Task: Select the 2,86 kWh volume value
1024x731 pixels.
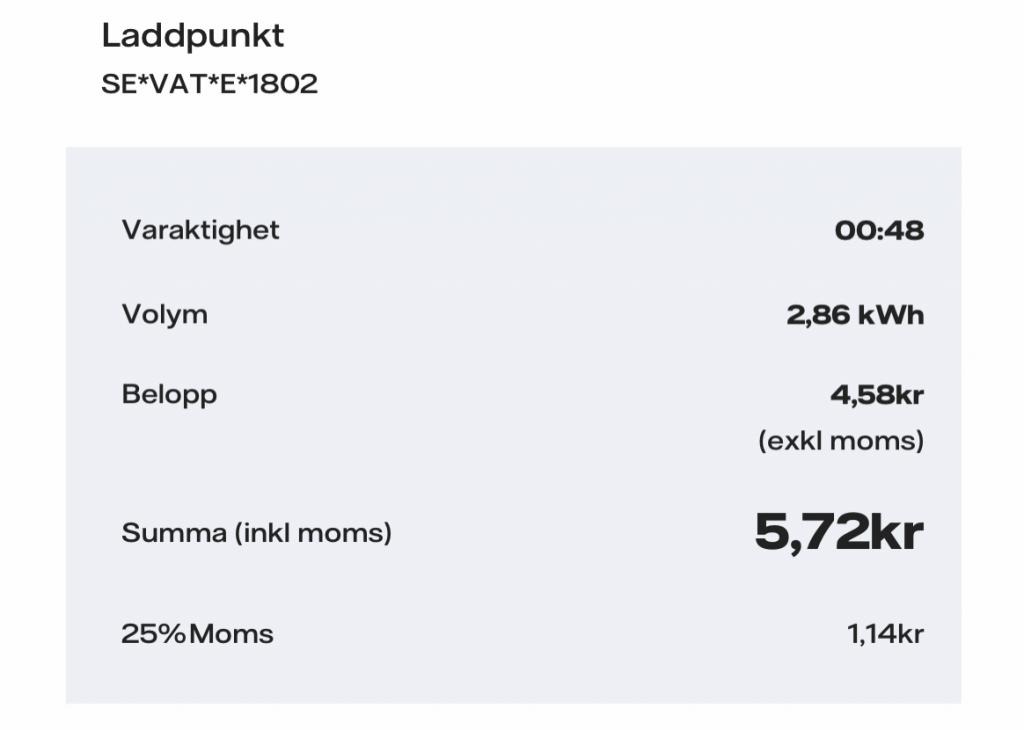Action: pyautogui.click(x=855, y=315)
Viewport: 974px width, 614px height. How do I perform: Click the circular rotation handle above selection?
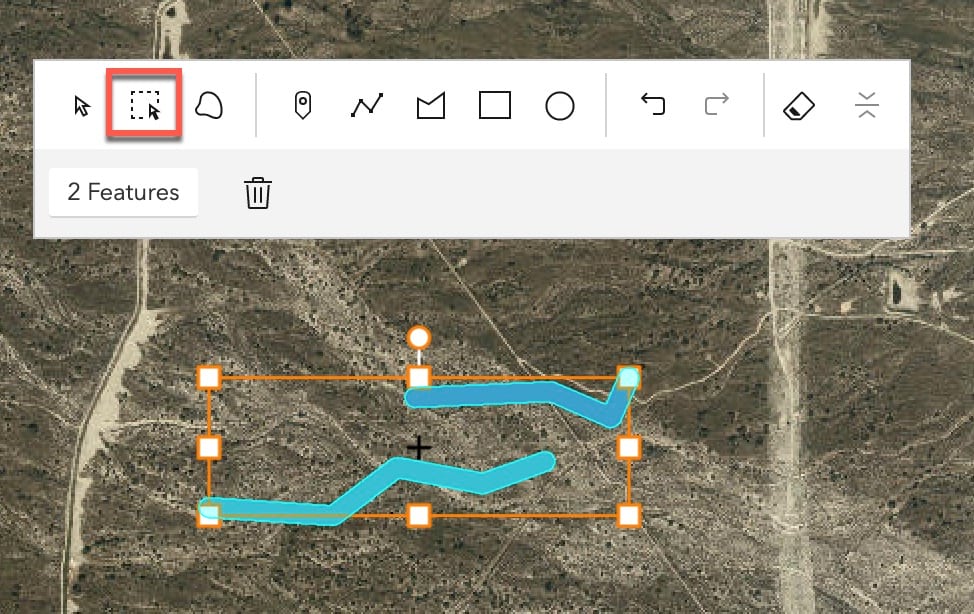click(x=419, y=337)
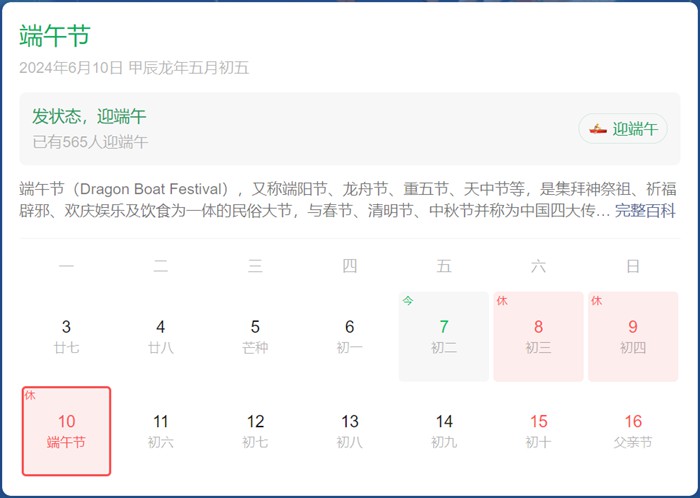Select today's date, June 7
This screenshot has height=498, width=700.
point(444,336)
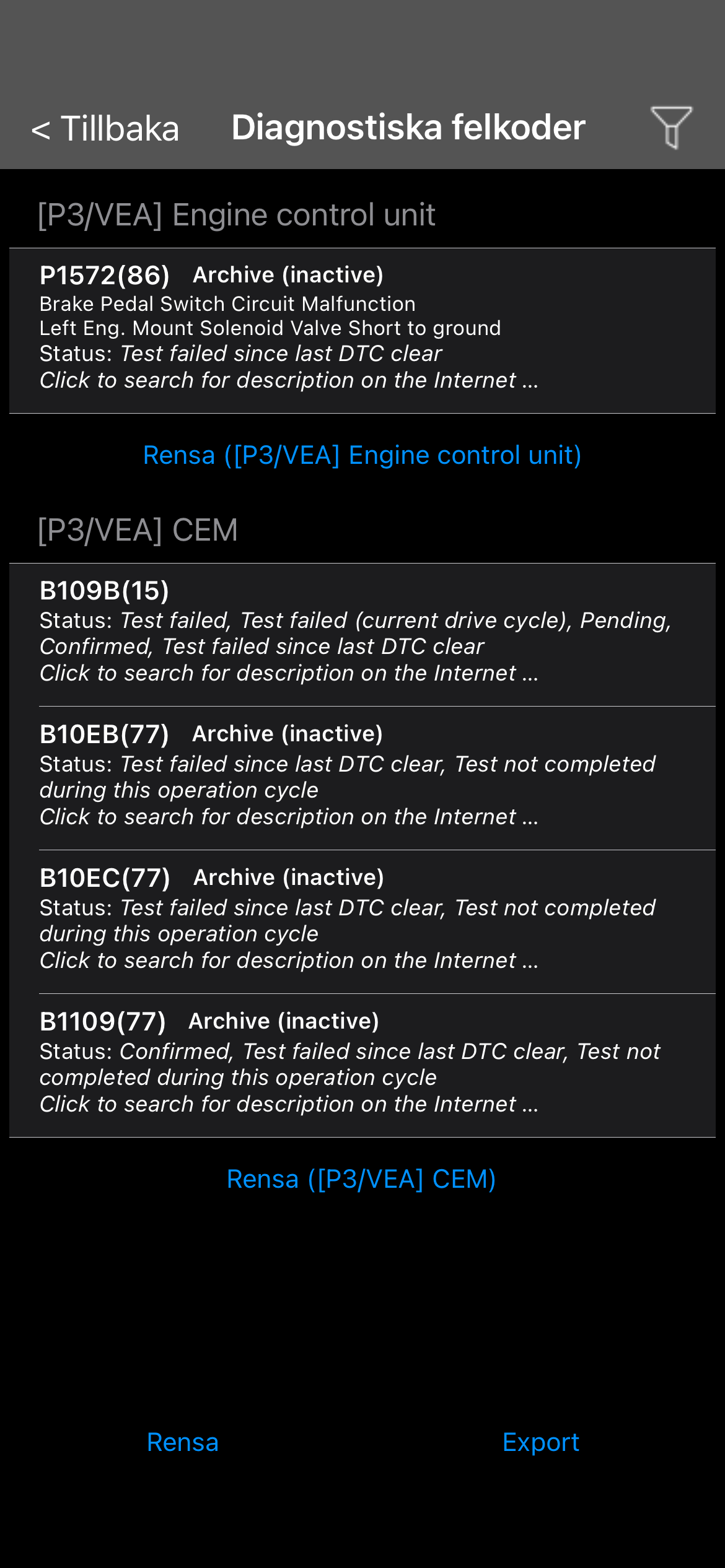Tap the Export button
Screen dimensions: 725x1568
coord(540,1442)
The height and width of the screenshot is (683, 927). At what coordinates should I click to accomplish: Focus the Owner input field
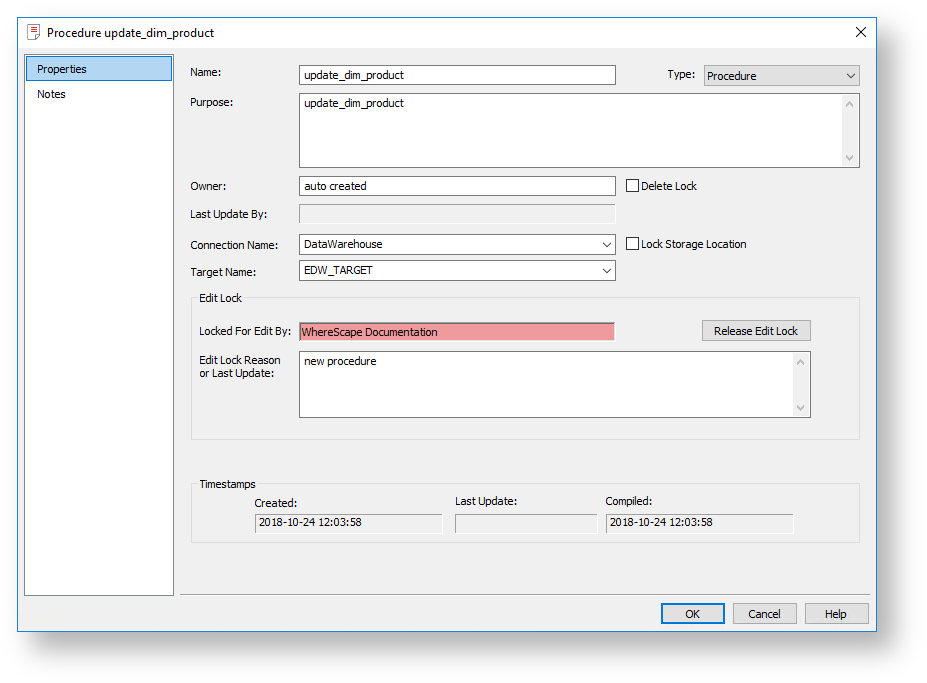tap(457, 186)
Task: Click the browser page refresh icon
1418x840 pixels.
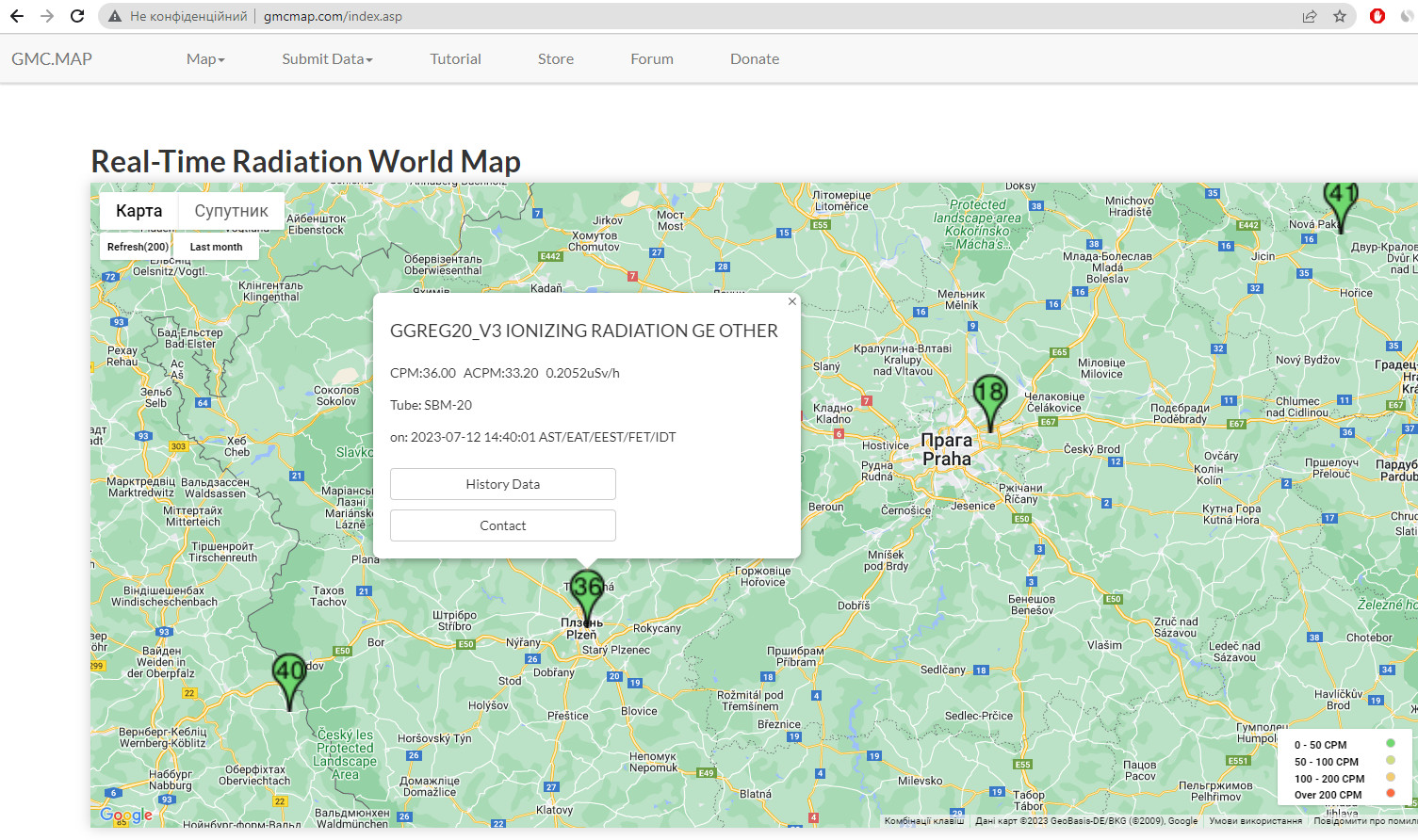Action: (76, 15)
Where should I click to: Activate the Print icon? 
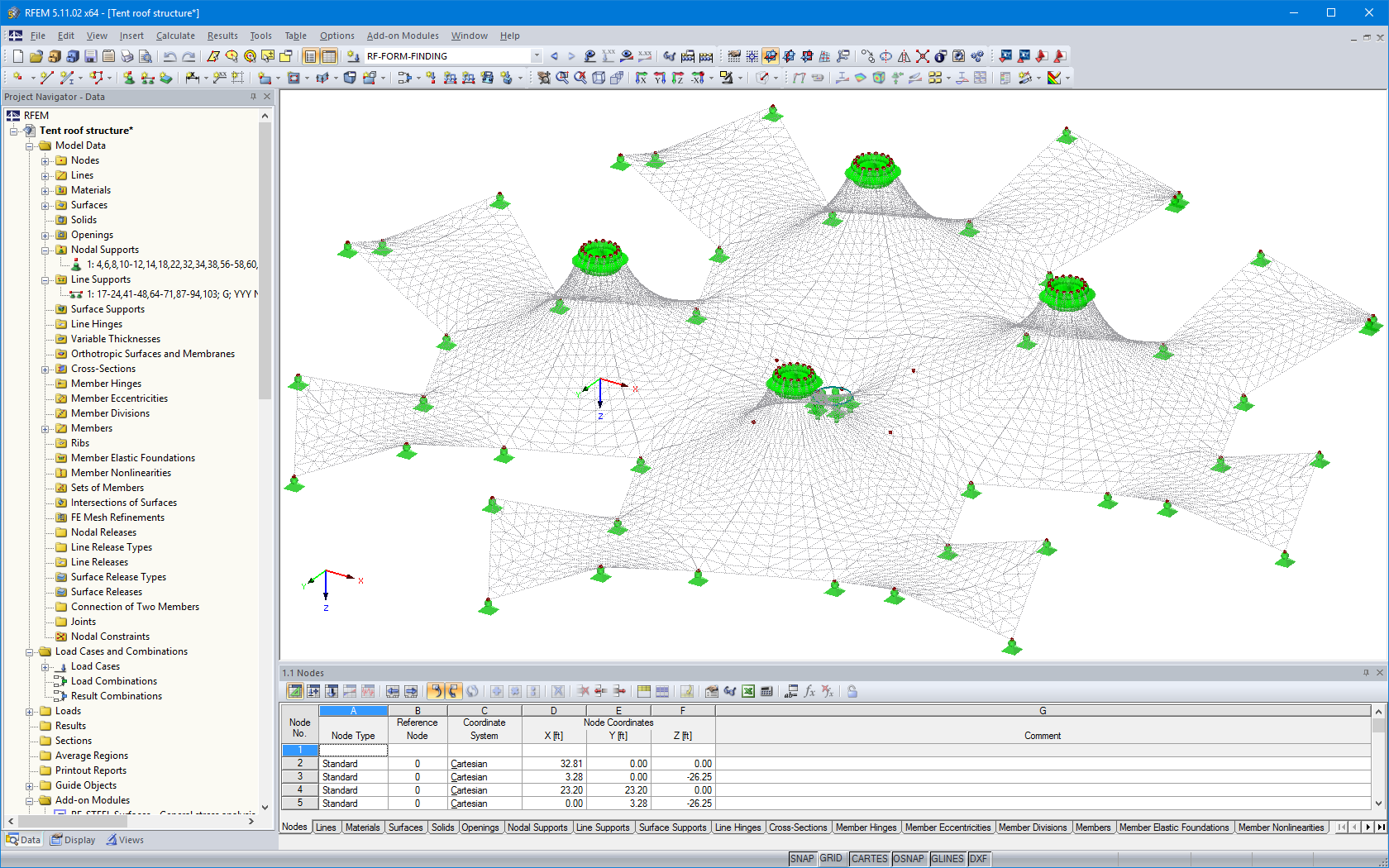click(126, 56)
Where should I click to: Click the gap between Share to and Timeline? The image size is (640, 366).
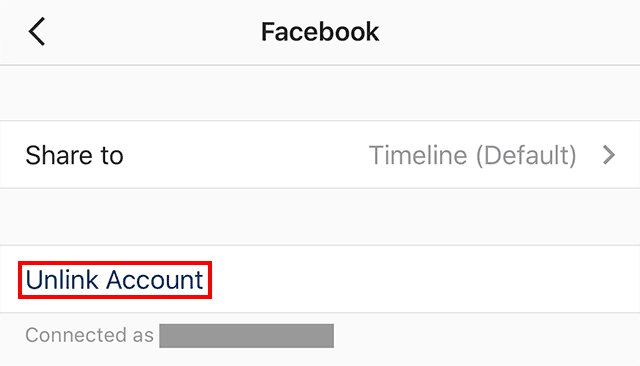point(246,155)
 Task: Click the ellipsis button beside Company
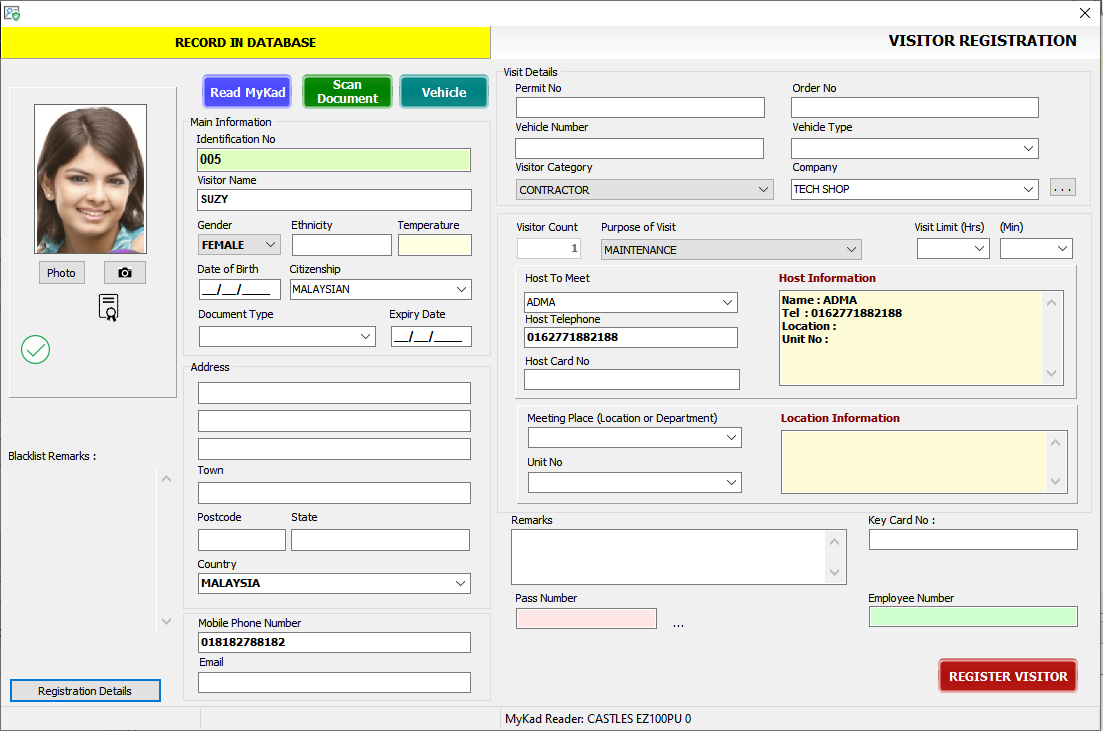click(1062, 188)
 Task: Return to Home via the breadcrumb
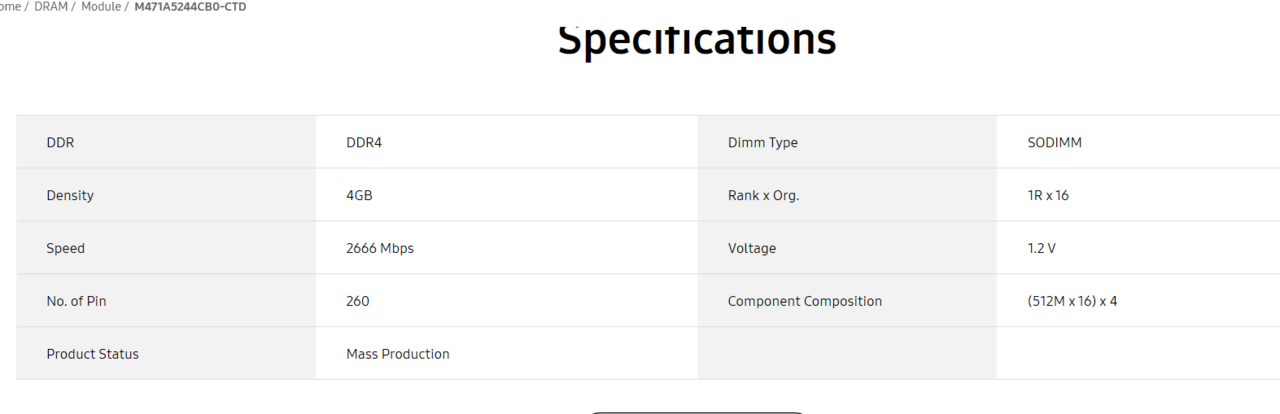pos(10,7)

•••••

» **EXERCISE AIM**
Update the records from the line containing "Task: Click the ellipsis" through the end of the records, inclusive, replacing "breadcrumb" with "navigation trail" and leaving everything else unchanged. Give back only those lines, without the pictures.

» **EXERCISE SOLUTION**
 Task: Click the ellipsis button beside Company
click(1062, 188)
 Task: Return to Home via the navigation trail
pos(10,7)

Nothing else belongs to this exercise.